Some promoters say that history is nothing but cause and effect, and that an event of the past launches a wave through time that doesn’t crest until a headliner, such as Dr. John or The Hellacopters, takes the stage. “There is a clear connection between the Rosenburg executions of 1953 and the European leg of the Marilyn Manson tour,” claims noted promoter/historian Arthur Dent. “Rosenburgs, Mad Cow Disease, Marilyn. It’s as simple as that.
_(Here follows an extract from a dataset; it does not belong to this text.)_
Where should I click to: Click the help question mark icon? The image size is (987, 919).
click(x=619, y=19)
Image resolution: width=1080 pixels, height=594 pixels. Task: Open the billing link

Just connect the dots.”

Is it really that easy? While popular wisdom recognizes the relationship between the culinary habits of the ill-fated Donner party and the current consolidation of the concert industry, some promoters believe that perceived historical connections are actually the results of events taking place at the subatomic level.

“There is an infinite number of tours,” claims Dr. Zachary Smith of the Robinson Institute, home of the largest concert accelerator on the planet. “As there is an infinite number of artists and an endless amount of venues. Each ticket sale, every service charge, each groupie encounter, causes reality to split into yet another tour, say for B.B. King, Agents Of Good Roots and U2, where anything can happen.”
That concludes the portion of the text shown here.